MozillaZine

MozillaZine Readers Give Their Verdict on Safari

Sunday February 2nd, 2003

Last time, we asked you what you think about Apple's new KHTML-based Safari browser for Mac OS X. 1,979 readers shared their opinions with some interesting results. In a close call, 10% of you think that Safari is better than Chimera, while 11% believe it's not as good. Meanwhile, 23% want to know where the tabs are, reflecting the popularity of what many now see as an essential browser feature. A worrying 13% of you are sticking pins in your Hyatt voodoo dolls, perhaps suggesting that you're taking this all a little too seriously. Finally, 40% of you want one of Apple's new PowerBooks, which were also introduced at Macworld San Francisco. While this doesn't tell us whether the 17-inch or 12-inch model will be more popular, it does possibly indicate that many MozillaZine readers are largely apathetic towards Apple's new browser.

Our next poll was suggested by me (that's someone calling themselves 'me', not me as in the person writing this article). We want to know which of the components of the main Mozilla suite you use.
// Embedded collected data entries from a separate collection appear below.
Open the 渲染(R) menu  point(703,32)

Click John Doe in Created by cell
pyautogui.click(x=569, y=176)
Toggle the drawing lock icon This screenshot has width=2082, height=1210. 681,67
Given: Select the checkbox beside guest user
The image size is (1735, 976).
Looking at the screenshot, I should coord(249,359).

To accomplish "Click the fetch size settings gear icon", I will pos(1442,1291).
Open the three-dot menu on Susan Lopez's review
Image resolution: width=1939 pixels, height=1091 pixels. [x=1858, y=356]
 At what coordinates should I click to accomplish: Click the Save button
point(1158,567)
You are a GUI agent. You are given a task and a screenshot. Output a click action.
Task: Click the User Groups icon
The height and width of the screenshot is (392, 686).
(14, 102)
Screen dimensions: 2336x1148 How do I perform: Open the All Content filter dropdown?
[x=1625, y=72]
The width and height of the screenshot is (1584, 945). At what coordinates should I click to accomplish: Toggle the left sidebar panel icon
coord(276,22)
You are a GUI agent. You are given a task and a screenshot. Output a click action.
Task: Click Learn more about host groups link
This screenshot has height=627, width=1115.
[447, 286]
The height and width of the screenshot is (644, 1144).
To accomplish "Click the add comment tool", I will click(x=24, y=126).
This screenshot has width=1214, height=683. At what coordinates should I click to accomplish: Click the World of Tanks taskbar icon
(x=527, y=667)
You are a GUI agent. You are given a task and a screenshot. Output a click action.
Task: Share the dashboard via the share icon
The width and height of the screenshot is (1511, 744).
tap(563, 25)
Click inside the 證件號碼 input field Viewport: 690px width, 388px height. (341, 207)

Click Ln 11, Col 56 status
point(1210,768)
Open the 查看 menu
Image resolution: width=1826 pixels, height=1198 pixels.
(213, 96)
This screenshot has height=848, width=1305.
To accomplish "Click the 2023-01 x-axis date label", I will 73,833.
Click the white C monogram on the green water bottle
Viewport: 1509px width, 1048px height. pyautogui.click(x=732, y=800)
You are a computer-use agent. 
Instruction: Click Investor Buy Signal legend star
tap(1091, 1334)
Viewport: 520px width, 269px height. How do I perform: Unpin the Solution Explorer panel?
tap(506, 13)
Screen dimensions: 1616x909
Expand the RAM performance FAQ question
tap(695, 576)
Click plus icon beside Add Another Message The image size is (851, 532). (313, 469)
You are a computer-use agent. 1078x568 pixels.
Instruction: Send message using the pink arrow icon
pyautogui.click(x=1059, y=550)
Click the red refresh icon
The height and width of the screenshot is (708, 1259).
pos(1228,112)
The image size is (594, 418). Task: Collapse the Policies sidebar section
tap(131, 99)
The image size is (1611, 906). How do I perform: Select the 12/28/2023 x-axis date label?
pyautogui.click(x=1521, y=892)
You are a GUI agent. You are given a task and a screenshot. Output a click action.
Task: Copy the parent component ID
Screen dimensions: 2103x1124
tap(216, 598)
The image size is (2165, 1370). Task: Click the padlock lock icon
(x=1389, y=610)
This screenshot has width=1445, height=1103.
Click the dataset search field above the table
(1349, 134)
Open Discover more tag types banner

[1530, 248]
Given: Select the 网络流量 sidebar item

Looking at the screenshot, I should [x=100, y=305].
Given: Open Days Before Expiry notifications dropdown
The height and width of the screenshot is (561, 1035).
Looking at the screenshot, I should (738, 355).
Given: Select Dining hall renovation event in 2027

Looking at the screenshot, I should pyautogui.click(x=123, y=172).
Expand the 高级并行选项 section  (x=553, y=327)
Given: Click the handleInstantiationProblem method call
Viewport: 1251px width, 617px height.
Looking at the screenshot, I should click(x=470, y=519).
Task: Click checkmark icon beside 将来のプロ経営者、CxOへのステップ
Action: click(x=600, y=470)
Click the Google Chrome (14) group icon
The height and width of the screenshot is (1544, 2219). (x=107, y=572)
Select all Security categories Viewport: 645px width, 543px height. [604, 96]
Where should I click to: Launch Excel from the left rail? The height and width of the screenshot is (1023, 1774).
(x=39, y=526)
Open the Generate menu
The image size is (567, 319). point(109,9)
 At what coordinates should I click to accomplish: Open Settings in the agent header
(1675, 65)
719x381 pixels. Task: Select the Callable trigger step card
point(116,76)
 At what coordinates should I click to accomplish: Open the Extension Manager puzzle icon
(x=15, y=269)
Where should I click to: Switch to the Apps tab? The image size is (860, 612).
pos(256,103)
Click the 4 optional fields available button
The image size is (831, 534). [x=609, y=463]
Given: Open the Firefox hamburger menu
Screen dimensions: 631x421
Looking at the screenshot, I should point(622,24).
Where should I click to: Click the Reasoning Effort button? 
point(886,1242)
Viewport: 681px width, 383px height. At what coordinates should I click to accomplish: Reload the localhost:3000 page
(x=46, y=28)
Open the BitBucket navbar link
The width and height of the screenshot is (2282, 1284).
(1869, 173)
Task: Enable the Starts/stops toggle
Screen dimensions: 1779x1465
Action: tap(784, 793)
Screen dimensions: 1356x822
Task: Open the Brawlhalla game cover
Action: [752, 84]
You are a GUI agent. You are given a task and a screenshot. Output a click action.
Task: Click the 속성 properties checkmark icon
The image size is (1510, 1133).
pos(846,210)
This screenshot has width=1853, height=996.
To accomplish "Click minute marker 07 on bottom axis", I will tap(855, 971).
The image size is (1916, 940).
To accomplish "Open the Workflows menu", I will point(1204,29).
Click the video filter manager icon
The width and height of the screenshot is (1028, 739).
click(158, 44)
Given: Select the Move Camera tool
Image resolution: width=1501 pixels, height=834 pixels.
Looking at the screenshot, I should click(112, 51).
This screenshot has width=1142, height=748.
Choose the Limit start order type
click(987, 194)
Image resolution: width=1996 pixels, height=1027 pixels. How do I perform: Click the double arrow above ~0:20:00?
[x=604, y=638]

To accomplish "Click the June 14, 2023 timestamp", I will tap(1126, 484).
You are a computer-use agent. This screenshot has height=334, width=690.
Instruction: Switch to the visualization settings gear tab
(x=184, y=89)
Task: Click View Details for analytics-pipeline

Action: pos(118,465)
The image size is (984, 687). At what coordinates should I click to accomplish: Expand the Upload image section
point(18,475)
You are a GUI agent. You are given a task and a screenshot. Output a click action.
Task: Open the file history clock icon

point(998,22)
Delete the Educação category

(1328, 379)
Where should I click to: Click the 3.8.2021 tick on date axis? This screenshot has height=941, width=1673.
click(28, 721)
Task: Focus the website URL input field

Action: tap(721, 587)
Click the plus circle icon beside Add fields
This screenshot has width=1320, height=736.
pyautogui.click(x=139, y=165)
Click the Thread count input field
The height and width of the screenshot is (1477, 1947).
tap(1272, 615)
Obviously we can't cover every possible combination, so pick the option that most closely matches your usage pattern. This poll also features the return of the 'telnet to port 80' option, which is back by popular demand. Get voting and keep watching the latest results to see what others think.


#64 Re: oh please

by jgraham

Thursday February 6th, 2003 3:05 PM

You are replying to this message

Listen. Please stop this. The idea that more developers would have made the browser better is clearly wrong. From dbaron's weblog:

"Why is Mozilla's layout engine so big and complex? Perhaps the simple answer is that there were too many people available to write it, and they wrote as much code as they could."

(apologies if I offend anyone by quoting that. For the full context, read the full entry: <http://dbaron.org/log/2003-01#l20030109> )

Now, if you want a web browser that browses alone, use Phoenix. It seems to be designed specifically to address the issues that you relentlessly bang on about. It is *only* a browser, you'll have to use another mail client, there's no composer, no chat, no calendar, no JS debugger, no DOM inspector, *nothing* except a browser (which is a problem for the people who use those things). It has a nice cut down UI that addresses some of the problems in the Mozilla one. In fact it does everything that you are advocating. So please stop this wittering, stop making sweeping generalisations to support your points and stop critisicising someone else's project unless you plan to do something about it. That's what open source is about after all - it's not about having nightly builds or having an open-to-the-world bug database, it's about providing the source code so that *anyone* can add subtract or otherwise transform the code to meet their needs. You are quite free, right now, to take the source code, split off the browser component and market it to companies as mBrowser or something. Please spend your time doing this rather than going on about how everything would have been better if only it had been left up to you.